La notizia era nell’aria da giorni. Ieri, però, a darne l’ufficialità è stato il governatore Vincenzo De Luca in persona: la Campania è pronta ad acquistare lo Sputnik, il vaccino che tanti sospetti ha finora destato in buona parte dell’opinione pubblica europea. Il siero prodotto in Russia dovrebbe aggiungersi a quelli già opzionati dall’Unione europea non appena l’Ema e l’Aifa lo avranno definitivamente approvato. «Il nostro è un esperimento al servizio dell’Italia», ha aggiunto il presidente della Campania prima di annunciare che Palazzo Santa Lucia metterà a disposizione degli italiani le dosi di vaccino che dovessero avanzare al termine della campagna di immunizzazione dei residenti. Non solo: De Luca è sicuro del fatto che la Campania potrà presto contare su un «quantitativo consistente di vaccini».

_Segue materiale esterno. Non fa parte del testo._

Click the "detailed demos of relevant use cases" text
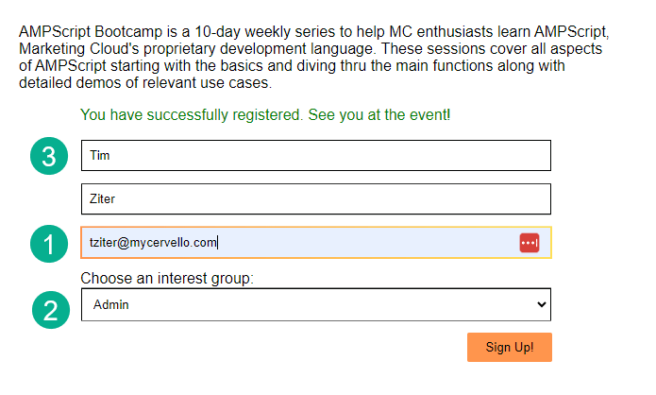coord(144,82)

Eppure, al momento, la Regione ha di fatto soltanto opzionato il siero prodotto in Russia: una strategia che finora non ha premiato l’Unione europea. A spiegarlo sul Corriere della Sera è stato Federico Fubini, secondo il quale le campagne vaccinali “ad andamento lento” cui si assiste nei vari Stati europei sono il frutto di una duplice scelta scellerata. Da una parte, quella di tirare sul prezzo dei vaccini spingendo le case farmaceutiche a produrre in quei Paesi dove il costo del lavoro è più basso e che sono in condizione di bloccare la produzione a proprio piacimento: è quello che ha fatto l’India, dove attualmente si producono 550 milioni di dosi di Novavax e altrettante di AstraZeneca, proibendo l’esportazione di vaccini in tutto il mondo. Dall’altra, la tendenza a opzionare le fiale senza indicare un quantitativo esatto da acquistare ha penalizzato l’Europa e favorito gli Stati pronti a investire forti somme di denaro per assicurarsi l’anti-Covid. Ecco, De Luca rischia di commettere lo stesso errore delle autorità europee. A meno che, ovviamente, non indichi il numero di vaccini che intende portare in Campania e metta sul tavolo tutti i milioni di euro che saranno necessari per portare a termine l’operazione.

Perciò l’entusiasmo, che il governatore ha manifestato durante la consueta diretta social di ieri pomeriggio, appare forse eccessivo. Anche alla luce delle più concrete iniziative che altri presidenti di Regione stanno adottando. Basti pensare al Veneto, dove Luca Zaia si appresta a lanciare il primo progetto sperimentale di accesso diretto al vaccino, dunque a chiamata e senza prenotazione: «Faremo un annuncio tramite i media e diremo: domenica prossima in tutta la provincia di Treviso, a 4mila e 700 persone nate nel 1936. Si presentino e noi li vacciniamo tutti, partendo dalle 8 del mattino. Allo scoccare di ogni ora, un mese di nascita. Gennaio alle 8, febbraio alle 9 e così via».

Così Zaia, che può disporre di 20mila vaccini in più rispetto a quelli consegnati alla Campania, punta a velocizzare la campagna di immunizzazione bypassando il sistema delle piattaforme regionali che ha già dimostrato la sua inefficienza. Insomma, la sensazione è che De Luca stia seguendo una strategia rischiosa, soprattutto se il suo approccio dovesse essere simile a quello sfoggiato dai vertici dell’Unione europea. Zaia, invece, sembra incamminato su una strada più concreta che, nei prossimi giorni, potrebbe portare il Veneto a mettere il turbo alla campagna vaccinale. Due modelli a confronto. La speranza è che vincano entrambi.